** Start of PROVIDED MATERIAL **
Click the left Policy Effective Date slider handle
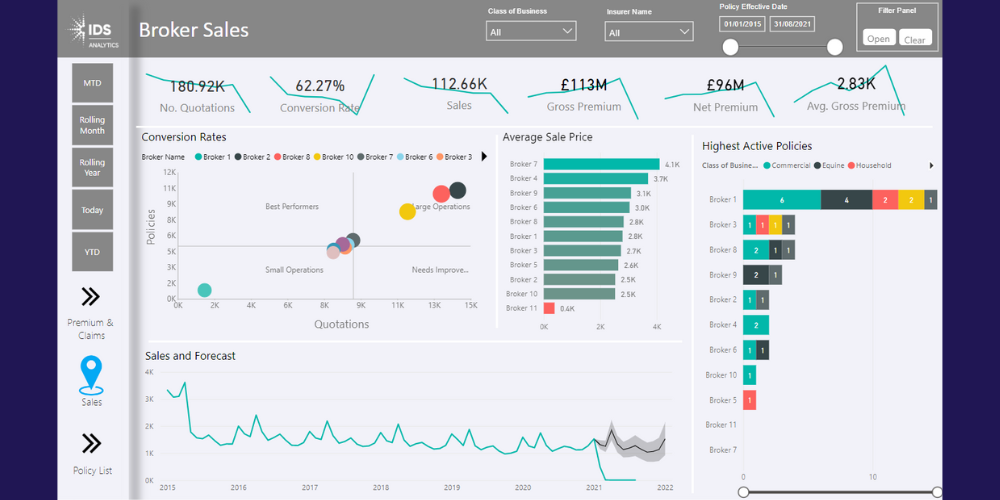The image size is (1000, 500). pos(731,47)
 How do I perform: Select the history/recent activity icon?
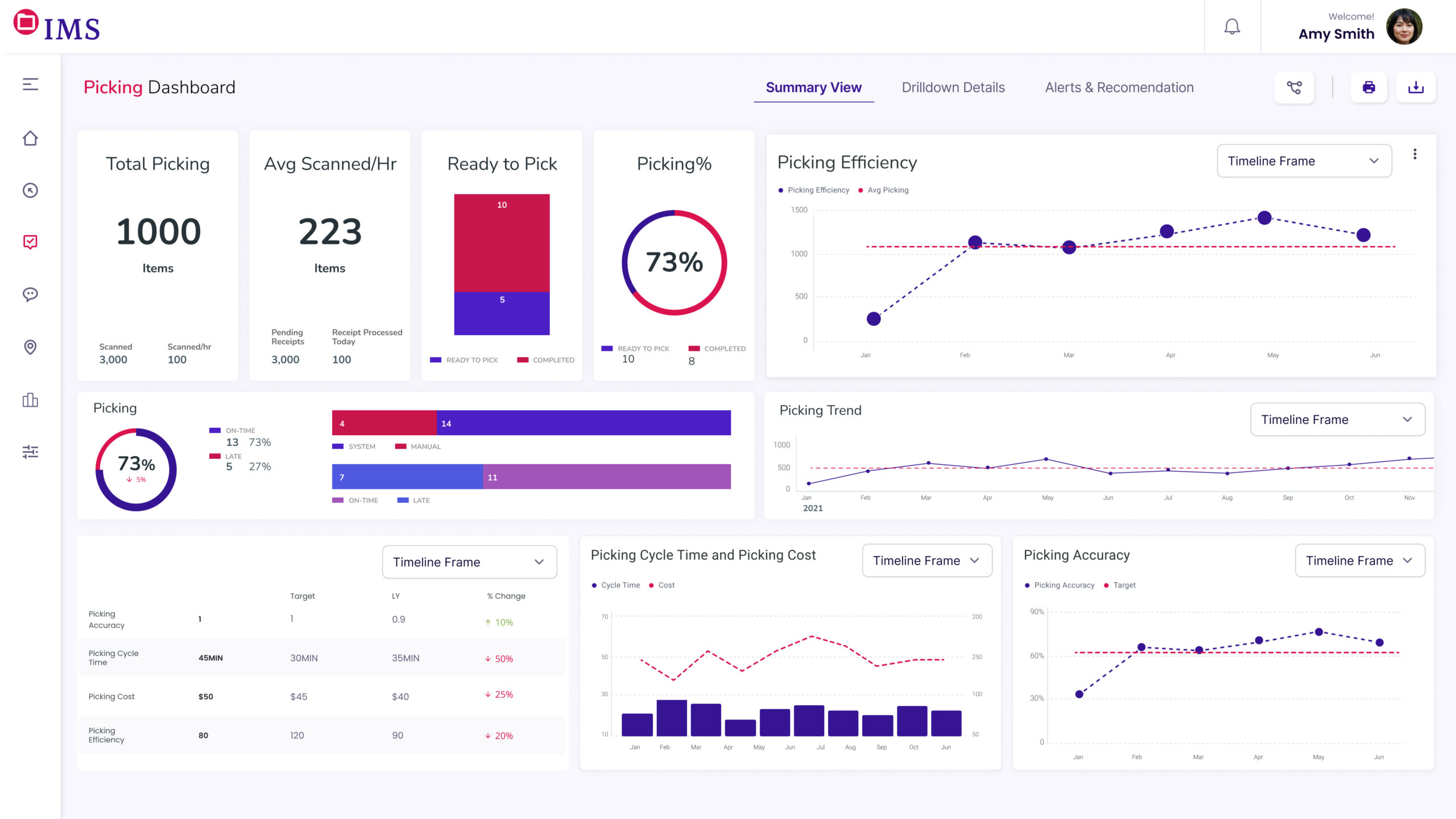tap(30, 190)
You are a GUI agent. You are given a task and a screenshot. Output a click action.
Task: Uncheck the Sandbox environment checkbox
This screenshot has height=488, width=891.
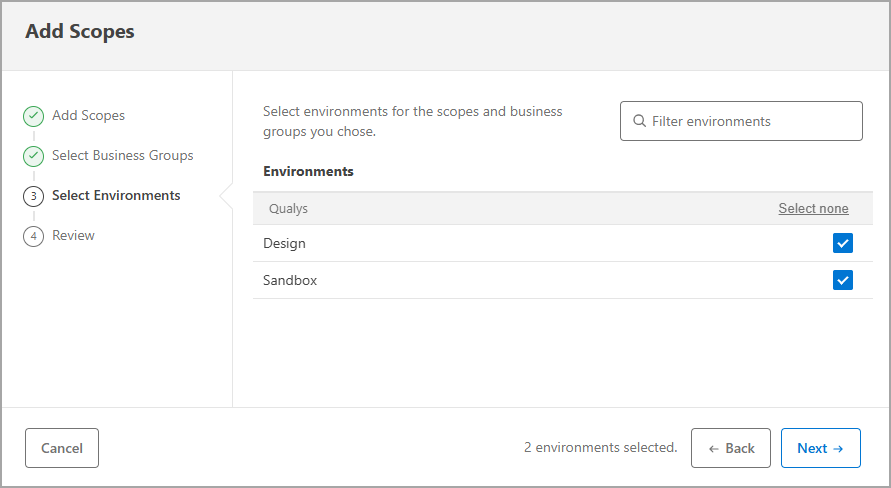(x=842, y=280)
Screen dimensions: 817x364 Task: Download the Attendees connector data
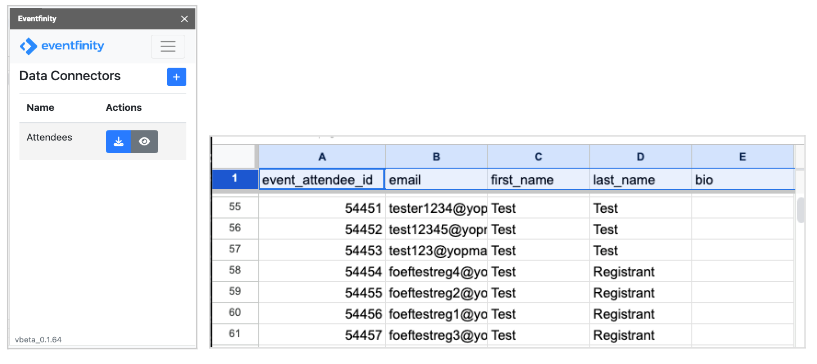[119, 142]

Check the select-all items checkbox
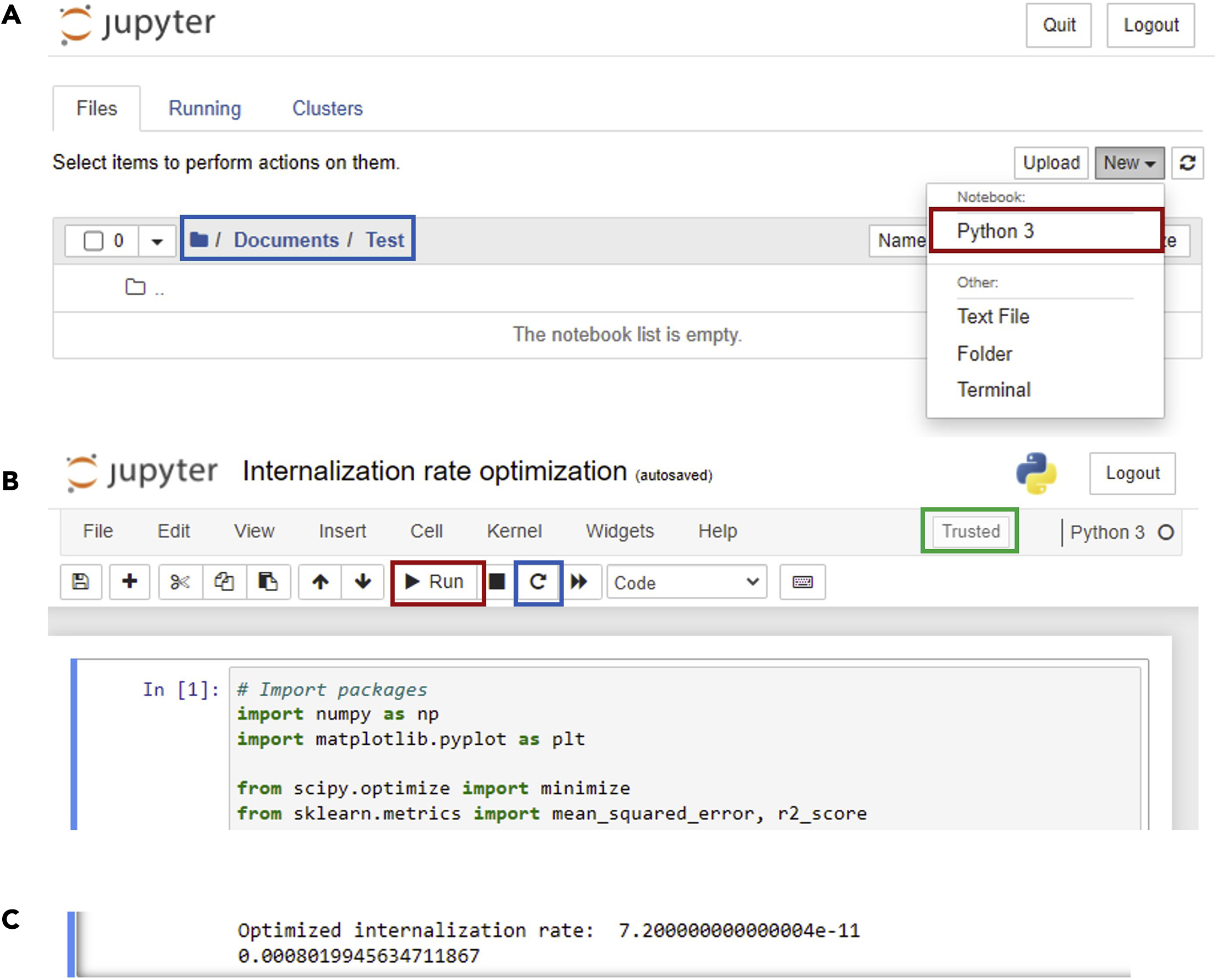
** End of PROVIDED MATERIAL **
## [STATED TASK]
Reproduce these records line for line, leaving out the pictures.

## [EXPECTED OUTPUT]
Click the left Policy Effective Date slider handle
The image size is (1000, 500). pos(731,47)
 How do I perform: Select the history/recent activity icon?
tap(30, 190)
You are a GUI agent. You are given a task and a screenshot. Output a click action.
Task: Uncheck the Sandbox environment checkbox
This screenshot has height=488, width=891.
(x=842, y=280)
Screen dimensions: 817x364 Task: Download the Attendees connector data
[119, 142]

Check the select-all items checkbox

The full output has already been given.